Auf die Jugendämter kommt es an

Professor Christian Pfeiffer, Direktor des Kriminologischen Forschungsinstituts Niedersachsen erklärt in einem Interview mit der Rhein-Necker-Zeitung Online, dass die Zahl der Kindestötung in Familien stark abgenommen hat.

Auszug aus dem Interview:

Täuscht der Eindruck oder werden immer mehr Kinder zu Opfern?

Der Eindruck täuscht eindeutig. [...]Die Zahl der Tötungen von Kindern in der Familie hat in den letzten knapp zwanzig Jahren deutlich abgenommen, [...]
1994 wurden in Deutschland 112 Kinder bis sechs Jahre von ihren Eltern getötet. Im Jahr 2010 waren es 54. Auch die Zahl der Fälle von Vernachlässigung und Verwahrlosung nimmt ab. [...]

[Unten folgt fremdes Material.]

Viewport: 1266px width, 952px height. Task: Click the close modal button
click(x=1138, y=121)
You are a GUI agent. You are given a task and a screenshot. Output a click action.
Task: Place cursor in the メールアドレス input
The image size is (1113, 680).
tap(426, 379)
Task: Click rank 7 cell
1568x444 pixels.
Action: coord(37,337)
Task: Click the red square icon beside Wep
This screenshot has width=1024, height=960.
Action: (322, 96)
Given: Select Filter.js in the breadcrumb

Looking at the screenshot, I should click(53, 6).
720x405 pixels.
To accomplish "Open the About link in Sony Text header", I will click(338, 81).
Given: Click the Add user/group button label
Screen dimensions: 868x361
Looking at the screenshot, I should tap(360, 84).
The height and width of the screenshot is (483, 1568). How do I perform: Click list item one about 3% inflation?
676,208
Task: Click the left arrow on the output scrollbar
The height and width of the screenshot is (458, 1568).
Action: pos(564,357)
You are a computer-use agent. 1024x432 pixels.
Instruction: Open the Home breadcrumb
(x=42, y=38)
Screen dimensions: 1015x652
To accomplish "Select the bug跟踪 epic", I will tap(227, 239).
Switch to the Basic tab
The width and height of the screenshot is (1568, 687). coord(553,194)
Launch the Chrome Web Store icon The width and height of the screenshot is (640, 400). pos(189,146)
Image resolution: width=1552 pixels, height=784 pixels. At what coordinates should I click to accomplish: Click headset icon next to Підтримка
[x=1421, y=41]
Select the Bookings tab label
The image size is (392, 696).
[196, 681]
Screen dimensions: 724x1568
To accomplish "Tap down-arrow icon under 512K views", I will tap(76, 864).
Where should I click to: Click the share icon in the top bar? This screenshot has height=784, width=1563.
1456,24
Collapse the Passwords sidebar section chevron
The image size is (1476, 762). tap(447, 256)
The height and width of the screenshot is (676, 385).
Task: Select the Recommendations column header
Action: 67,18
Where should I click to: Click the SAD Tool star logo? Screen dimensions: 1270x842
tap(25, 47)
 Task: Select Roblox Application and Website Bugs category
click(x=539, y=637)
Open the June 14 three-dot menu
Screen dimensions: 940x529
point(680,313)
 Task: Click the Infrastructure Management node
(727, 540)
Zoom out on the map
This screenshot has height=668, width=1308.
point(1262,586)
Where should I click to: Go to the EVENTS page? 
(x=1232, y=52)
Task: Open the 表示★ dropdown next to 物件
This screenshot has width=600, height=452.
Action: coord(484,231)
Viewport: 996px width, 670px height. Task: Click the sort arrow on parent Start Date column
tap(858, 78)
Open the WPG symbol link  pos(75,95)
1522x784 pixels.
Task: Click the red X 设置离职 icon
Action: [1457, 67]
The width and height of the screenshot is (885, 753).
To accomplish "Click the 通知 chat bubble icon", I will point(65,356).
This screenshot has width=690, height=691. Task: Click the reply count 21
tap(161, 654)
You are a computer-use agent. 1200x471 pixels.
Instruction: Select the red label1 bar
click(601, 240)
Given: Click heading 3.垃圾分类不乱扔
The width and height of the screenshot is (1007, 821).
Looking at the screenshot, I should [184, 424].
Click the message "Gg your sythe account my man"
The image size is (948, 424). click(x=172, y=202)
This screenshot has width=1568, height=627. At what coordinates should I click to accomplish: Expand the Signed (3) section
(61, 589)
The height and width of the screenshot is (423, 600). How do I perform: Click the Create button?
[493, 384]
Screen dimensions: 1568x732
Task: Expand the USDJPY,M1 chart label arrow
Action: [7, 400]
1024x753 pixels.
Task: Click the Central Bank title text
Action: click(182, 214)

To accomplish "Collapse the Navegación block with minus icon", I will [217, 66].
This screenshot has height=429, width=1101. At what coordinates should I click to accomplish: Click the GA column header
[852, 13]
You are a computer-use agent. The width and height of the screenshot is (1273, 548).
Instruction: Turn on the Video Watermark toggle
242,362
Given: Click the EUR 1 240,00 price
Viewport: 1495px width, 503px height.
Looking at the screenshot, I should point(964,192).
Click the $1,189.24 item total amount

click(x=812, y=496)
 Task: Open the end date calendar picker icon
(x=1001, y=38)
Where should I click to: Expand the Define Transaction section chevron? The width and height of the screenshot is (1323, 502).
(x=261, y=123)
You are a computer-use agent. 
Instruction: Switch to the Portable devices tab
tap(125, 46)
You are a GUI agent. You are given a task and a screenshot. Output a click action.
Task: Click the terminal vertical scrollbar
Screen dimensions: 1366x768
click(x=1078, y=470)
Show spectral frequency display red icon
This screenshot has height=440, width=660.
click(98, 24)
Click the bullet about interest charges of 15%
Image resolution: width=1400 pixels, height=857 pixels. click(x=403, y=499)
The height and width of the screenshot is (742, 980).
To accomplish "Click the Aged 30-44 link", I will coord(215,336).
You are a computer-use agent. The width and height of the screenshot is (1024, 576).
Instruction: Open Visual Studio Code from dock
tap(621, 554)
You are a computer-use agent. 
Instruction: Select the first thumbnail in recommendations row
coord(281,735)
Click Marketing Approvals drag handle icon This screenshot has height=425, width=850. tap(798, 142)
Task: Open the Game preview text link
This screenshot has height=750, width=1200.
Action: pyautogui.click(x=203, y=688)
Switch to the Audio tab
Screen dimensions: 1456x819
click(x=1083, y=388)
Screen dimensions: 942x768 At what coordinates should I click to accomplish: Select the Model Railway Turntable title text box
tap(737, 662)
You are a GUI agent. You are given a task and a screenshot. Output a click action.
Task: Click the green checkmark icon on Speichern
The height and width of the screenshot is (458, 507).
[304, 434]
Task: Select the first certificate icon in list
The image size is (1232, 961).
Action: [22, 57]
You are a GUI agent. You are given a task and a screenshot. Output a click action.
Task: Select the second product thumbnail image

Bei derart extremen Fällen wie jetzt in Mannheim, Hamburg und Berlin fällt es schwer zu glauben, dass die Jugendämter tatsächlich besser aufgestellt sind als in der Vergangenheit.

Die Mitarbeiter der Jugendämter schauen sehr viel genauer hin als in der Vergangenheit. [...]
Bei aller berechtigten Aufregung über schreckliche Einzelfälle wird übersehen, dass die meisten Jugendämter in Deutschland ordentliche Arbeit leisten.

Warum sind Jugendamtsmitarbeiter nicht verpflichtet, Problemfamilien regelmäßig zu besuchen?

[...]Wir können davon ausgehen, dass die Gefahr für Kinder in Deutschland weiter zurückgeht. Die rechtlichen Voraussetzungen dafür sind da. Aber es kommt entscheidend auf den Einsatz der Jugendämter ein. [...] Leider gibt es keine verlässlichen Statistiken darüber, ob sich die Personalsituation in den Ämtern verbessert hat.